By Ibrahim Ismayilov, Samir Taghiyev, Olga Godunova, and Farzin Mirmotahari
In 1994 the multinational energy company BP, together with a group of other oil companies, signed a production sharing agreement with the government of Azerbaijan to develop the country’s oil and gas wealth. This agreement was officially called the Azeri-Chirag-Guneshli (ACG) oil development and Baku-Tblisi-Ceyhan (BTC) oil pipeline projects, but was widely referred to as the “Contract of the Century.” It offered Azerbaijan, an independent country following the collapse of the Soviet Union in 1991, the opportunity to use its natural resources to improve the lives of its people and ameliorate widespread poverty. The International Finance Corporation (IFC) was one of the leading financiers of this project.

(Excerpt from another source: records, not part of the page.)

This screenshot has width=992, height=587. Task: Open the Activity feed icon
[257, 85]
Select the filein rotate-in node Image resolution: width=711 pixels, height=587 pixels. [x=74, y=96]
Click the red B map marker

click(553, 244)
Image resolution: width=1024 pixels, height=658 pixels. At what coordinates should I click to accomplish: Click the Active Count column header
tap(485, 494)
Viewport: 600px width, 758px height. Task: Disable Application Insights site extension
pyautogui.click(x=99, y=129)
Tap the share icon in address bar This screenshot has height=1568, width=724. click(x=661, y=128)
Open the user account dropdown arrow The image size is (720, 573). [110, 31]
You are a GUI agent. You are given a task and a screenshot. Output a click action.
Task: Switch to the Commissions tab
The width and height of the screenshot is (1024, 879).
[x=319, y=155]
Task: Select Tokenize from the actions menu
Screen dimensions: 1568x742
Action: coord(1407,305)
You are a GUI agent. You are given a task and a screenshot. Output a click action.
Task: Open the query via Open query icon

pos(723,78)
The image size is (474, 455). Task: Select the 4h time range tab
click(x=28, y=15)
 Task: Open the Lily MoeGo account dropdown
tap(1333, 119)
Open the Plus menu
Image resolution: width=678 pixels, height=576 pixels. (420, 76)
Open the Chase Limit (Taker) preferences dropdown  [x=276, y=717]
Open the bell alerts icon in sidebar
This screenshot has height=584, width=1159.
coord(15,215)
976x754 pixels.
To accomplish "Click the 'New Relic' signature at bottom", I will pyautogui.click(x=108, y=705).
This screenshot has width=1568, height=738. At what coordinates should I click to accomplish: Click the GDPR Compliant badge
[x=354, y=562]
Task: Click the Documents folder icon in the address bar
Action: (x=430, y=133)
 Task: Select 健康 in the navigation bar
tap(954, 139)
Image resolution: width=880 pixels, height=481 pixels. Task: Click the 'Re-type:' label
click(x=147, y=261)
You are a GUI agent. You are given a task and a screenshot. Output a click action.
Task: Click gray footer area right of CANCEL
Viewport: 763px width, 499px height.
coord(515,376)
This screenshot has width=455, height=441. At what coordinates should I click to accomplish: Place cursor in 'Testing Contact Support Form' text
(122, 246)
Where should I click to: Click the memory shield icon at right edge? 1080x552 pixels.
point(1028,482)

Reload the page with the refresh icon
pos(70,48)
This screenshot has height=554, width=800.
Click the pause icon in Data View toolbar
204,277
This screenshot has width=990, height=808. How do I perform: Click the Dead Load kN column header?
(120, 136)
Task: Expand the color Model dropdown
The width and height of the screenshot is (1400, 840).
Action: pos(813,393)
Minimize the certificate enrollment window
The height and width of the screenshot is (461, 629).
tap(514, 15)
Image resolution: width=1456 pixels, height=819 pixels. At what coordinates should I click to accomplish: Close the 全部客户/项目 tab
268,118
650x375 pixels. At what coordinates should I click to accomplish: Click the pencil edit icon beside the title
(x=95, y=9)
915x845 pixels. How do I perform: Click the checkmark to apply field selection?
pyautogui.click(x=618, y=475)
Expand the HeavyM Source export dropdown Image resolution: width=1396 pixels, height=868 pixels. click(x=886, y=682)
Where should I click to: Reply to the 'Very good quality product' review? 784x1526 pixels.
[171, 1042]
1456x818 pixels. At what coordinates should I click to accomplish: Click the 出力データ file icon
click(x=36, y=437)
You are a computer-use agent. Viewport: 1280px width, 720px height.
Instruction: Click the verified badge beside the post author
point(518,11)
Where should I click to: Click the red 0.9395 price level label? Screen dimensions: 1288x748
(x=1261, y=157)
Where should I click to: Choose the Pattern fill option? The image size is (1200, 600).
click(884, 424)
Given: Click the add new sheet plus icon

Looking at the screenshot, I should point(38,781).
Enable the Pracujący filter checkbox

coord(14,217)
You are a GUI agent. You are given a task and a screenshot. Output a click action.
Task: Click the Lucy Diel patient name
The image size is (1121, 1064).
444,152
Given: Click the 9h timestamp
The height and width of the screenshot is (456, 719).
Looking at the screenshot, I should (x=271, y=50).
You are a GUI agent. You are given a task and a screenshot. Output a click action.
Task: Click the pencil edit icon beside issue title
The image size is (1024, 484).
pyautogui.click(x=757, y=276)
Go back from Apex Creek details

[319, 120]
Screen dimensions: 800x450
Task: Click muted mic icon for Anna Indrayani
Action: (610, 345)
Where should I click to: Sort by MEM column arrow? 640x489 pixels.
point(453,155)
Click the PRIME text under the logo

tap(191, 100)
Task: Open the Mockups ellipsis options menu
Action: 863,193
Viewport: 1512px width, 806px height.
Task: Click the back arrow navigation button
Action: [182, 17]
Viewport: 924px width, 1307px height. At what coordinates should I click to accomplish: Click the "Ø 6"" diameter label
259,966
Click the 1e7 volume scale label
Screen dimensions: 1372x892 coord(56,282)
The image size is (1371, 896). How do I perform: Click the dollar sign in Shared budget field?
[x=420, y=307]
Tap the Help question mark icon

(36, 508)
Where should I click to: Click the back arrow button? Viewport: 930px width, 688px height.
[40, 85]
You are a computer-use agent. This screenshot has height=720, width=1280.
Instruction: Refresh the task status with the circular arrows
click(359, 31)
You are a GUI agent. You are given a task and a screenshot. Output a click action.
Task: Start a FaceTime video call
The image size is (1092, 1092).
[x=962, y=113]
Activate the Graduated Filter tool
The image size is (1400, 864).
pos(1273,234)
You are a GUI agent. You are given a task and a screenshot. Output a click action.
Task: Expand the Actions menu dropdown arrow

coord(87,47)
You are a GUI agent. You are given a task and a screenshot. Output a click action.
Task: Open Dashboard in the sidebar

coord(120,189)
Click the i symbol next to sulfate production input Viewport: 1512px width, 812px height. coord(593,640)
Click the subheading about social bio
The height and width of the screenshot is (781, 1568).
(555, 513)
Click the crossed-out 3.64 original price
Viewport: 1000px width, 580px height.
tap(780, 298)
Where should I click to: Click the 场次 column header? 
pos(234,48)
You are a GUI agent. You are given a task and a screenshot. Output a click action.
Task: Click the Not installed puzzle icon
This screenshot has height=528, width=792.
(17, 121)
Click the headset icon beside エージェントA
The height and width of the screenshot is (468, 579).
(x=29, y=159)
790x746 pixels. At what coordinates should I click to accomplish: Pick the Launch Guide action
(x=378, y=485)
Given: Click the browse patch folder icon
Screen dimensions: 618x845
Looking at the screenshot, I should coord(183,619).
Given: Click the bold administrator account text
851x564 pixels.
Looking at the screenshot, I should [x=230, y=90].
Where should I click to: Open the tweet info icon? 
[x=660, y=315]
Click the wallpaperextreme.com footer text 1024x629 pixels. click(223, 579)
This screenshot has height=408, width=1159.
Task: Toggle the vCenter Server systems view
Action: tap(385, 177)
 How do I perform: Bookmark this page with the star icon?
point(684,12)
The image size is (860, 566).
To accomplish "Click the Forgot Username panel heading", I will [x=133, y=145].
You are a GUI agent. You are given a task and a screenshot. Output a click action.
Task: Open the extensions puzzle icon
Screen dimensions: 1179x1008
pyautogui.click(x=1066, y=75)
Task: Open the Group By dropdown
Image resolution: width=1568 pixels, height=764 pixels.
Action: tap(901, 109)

During the late 1980s and early 1990s, Azerbaijan had endured the collapse of the Soviet Union, economic disintegration, and a devastating war with neighboring Armenia. The scale of economic collapse was severe even by Soviet standards: In 1995 GDP was only 42 percent of its 1990 pre-independence level. Unemployment was endemic: out of a total population of 8 million, about one million Azerbaijanis were refugees and internally displaced persons who had fled the areas occupied by Armenian forces and another 2 million Azerbaijanis had left the country, mainly for Russia to find work.